12/07/2010


Pelo bem do futebol
A vitória da Espanha na Copa do Mundo é um alento. Em tempos onde praticamente todos os países abrem mão de suas características em nome de um pragmatismo que vinha dominando o cenário do futebol, é muito bom que o titulo de 2010 fique nas mãos de um time que joga não apenas um jogo dentro de seu estilo, mas vistoso, com toque de bola, com dribles, com um tipo de emoção que vai além da ?garra? e da força: vem com isso, também, a tal da força. Mas com habilidade e uma certa sensibilidade.

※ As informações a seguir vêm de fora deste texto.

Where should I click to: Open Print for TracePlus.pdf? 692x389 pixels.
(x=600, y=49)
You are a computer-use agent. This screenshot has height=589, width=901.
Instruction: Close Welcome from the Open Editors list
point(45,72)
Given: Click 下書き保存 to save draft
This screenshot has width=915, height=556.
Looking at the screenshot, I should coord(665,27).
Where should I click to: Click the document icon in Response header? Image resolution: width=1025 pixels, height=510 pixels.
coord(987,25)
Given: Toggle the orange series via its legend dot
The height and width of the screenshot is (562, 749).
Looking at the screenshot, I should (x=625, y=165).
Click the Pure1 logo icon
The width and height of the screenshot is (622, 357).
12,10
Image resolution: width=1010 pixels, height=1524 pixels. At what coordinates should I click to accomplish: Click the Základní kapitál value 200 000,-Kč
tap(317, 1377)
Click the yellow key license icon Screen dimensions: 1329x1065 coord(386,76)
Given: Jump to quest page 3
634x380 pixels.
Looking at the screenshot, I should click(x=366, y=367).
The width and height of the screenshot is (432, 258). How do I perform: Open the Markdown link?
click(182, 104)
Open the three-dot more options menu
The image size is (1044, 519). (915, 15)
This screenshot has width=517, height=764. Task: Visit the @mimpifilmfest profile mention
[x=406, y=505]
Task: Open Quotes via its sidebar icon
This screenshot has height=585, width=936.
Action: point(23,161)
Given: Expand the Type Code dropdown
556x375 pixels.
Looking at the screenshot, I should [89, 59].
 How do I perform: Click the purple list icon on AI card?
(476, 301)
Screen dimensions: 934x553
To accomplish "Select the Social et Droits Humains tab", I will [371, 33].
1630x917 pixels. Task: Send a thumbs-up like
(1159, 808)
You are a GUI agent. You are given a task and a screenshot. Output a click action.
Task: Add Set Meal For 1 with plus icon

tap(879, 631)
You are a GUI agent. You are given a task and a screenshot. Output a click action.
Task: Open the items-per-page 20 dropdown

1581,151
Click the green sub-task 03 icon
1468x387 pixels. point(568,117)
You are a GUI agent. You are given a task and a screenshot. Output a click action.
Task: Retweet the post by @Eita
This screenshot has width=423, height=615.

A Holanda da África do Sul foi uma espécie de seleção do Dunga que deu certo. Ou quase deu certo. Talvez a melhor definição tenha vindo de Paulo Vinícius Coelho, o PVC: a antiga seleção do futebol total veio disputar o título jogando o anti-futebol total. Um jogo duro, jogado com aquela palavrinha que assusta qualquer um que tenha ainda alguma crença no humanismo: foco. O jogo da Holanda era focado na força, na destruição das jogadas, e cuja maior diferença da seleção dunguista era a presença de dois bons jogadores, em forma e relativamente habilidosos: Sneijder e Robben. E ainda tem um certo Van Bommel, uma espécie de Felipe Melo loiro. Muito pouco para quem já teve Cruyjff, Resembrink e tantos outros.> Para os que dizem que a Espanha é um time de poucos gols, há que se lembrar que em praticamente todos os jogos o time espanhol jogou com um esquema que tinha prioridade na posse de bola, no toque elegante, na troca de passes, e na habilidade de jogadores como Iniesta, Xavi, Villa. Sem deixar de lado a tal da raça, sim, porque quando a habilidade não basta é preciso mesmo um pouco de força. Mas uma força que não é a força bruta e, sim, a força da determinação. Puyol, é o símbolo desse jogador que se não prima pela técnica apurada tem a tal raça, mas jogando limpo, bonito, dando gosto de se ver. Os poucos gols não retrataram a beleza de seu jogo. Mas mostrou que havia equilibrio no time. Fez poucos gols, levou menos ainda. Mas, nunca, abriu mão de jogar para a frente.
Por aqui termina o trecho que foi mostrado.